Nascem os jornais das televisões e nós, quais mestres de Tarot, já sabemos que as primeiras notícias são sobre o caos nos hospitais, o caos da segurança numa rua bem formosa que cabe na palma da mão. Um presidente louco, um par de guerras, um crime ou outro e os especialistas, a monte, pagos a 160 euros para darem doces e amargos discursos.
A vida torna-se tão óbvia como o sol em fogo: na Internet há notícias repetidas, vamos ver quem faz anos e damos os parabéns, ainda que aquela malta possa já ter morrido, mas ainda ali estão e a gente carrega, carrega, carrega.
Fazemos o percurso d’antes: estuda-se, trabalha-se sem ordenado e chega-se a casa para as novelas turcas dobradas em castelhano ou um policial de brutalidade tecido. Não há paciência para um livro, porque já é objecto tão distante como o ferro de engomar a roupa com brasas lá dentro. Nada nos interessa, porque a sanita vaza por baixo, o micro-ondas pifou, a gasolina diminuiu de volume com a mesma nota.

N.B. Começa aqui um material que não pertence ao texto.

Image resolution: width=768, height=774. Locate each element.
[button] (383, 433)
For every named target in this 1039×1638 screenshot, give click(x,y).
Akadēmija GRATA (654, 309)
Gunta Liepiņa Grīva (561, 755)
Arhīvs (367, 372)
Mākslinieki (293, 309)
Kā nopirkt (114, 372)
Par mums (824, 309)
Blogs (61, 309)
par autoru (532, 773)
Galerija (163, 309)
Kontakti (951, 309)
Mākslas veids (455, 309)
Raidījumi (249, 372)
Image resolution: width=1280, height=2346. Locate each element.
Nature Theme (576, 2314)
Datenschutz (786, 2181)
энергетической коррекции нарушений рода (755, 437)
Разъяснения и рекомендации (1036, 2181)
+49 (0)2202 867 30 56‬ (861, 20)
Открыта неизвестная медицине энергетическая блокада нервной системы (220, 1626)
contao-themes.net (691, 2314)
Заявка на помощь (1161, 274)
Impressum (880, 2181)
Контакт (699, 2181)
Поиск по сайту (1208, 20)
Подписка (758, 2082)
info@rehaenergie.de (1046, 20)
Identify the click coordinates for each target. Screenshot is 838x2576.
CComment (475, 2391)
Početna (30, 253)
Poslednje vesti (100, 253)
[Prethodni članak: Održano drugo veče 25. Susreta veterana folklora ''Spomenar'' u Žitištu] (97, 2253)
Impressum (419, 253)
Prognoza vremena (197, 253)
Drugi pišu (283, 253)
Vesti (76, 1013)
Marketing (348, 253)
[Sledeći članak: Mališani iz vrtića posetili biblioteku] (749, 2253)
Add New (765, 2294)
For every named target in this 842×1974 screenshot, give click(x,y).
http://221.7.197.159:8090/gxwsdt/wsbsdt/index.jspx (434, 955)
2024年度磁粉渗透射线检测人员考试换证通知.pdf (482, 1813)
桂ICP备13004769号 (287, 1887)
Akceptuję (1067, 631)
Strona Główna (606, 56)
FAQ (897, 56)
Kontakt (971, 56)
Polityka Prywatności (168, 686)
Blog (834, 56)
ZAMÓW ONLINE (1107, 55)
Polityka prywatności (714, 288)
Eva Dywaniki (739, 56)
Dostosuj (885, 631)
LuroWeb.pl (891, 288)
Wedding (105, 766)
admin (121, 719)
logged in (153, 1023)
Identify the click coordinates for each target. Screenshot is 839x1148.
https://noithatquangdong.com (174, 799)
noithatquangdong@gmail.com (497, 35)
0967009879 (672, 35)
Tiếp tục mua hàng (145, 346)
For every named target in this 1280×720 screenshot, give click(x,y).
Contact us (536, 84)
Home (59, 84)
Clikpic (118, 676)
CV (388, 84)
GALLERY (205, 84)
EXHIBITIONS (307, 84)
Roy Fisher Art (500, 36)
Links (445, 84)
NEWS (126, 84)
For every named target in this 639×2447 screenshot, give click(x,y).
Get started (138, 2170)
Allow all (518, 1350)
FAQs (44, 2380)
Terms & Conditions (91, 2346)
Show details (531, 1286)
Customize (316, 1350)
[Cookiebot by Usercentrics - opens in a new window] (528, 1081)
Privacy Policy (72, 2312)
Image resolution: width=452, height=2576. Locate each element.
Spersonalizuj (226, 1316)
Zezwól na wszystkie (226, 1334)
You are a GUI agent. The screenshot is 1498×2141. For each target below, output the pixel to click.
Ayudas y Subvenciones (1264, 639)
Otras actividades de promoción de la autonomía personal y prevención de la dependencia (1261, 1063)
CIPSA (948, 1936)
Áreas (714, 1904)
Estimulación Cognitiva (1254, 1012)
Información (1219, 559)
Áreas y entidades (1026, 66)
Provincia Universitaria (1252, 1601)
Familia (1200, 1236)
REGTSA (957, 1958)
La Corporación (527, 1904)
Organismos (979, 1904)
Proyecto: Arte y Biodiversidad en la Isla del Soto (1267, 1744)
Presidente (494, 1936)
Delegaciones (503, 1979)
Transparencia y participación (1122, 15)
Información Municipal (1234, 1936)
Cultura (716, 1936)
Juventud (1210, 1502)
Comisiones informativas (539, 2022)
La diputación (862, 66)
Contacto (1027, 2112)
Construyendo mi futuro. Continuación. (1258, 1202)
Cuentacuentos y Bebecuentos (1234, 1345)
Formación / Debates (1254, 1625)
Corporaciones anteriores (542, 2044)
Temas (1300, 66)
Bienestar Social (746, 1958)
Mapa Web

Os que se animam com o carro da empresa são completamente enganados – empresa enfia o carro nos custos e eles todos contentes com aquelas máquinas gigantes que nem bonitas são.
O burburinho nem sequer foi decretado nulo, mas as vozes ficaram viúvas. A ideia de recuperar músicas dos anos ’80 e ‘90 é um vómito hertziano, mas o saudosismo da juventude alimenta e animaliza os pobres de meia-idade, perdidos entre os amantes e os maridos completamente asseados e há muito decretados mortos de excitação e luxuria.
Há deus, mas deus de outra forma. A fé é metafísica kantiana, o deus surrealista e todos nós nos estamos marimbando para a pata que foi uma vez a Inquisição. História? Nem falem nela. O canal homónimo apresenta-me o meu adorado William Shatner, 93 anos, a falar de Óvnis e Fantasmas. Isso entusiasma, mas mais uso o programa das moças de biquíni e os rapazes contrafeitos de tronco nu, sem que haja ali uma conversa que me interesse.
A realidade aborrece-nos, apesar de hoje termos toda a informação e conhecimento nas mãos. Mas quem manda em nós, os esmagadores “Jornal das 8” ou o “Facebook” não nos mostram o que o James Webb e o Hubble acabaram de descobrir. Rimos com a explosão das naves do Musk. Estamos no rés-do-chão da nossa existência, palitamos os implantes que infectam putrefactos, de baratos que são. Queremos coisas. Queremos uma televisão de polegadas (e ninguém sabe o que são polegadas), com 8K, 120hz, som de bombos surround, mais 2000 euros para a inutilidade. Sou pitosga – tenho astigmatismo e miopia, sei lá eu ver pixéis de ricos, com 20/20 nos olhos.
Os chineses e os indianos, os mexicanos e os palestinos, os argentinos e os americanos – inimigos rápidos, solúveis, da amada Europa, pêlos costumes nossos e de outros. Mas prefiro a Ópera de Pequim, as danças de Bollywood, o Bolero, os cânticos religiosos, o tango e o Country. Anacrónico e de meia-idade, quero descobrir manhãs claras, novas alegrias, o amor: olho para a geração atrás, a geração à frente, a geração gemina e germinante de nada, todos em lamentos a encher psicodramas egocêntricos.
Caiu a muralha. É normal. Não foi cerco e ataque. Foi a curiosidade do mundo que quis fugir de gente assim, morta antes de morrer. É urgente. É tão urgente, deus que nem acredito, ajuda. É urgente.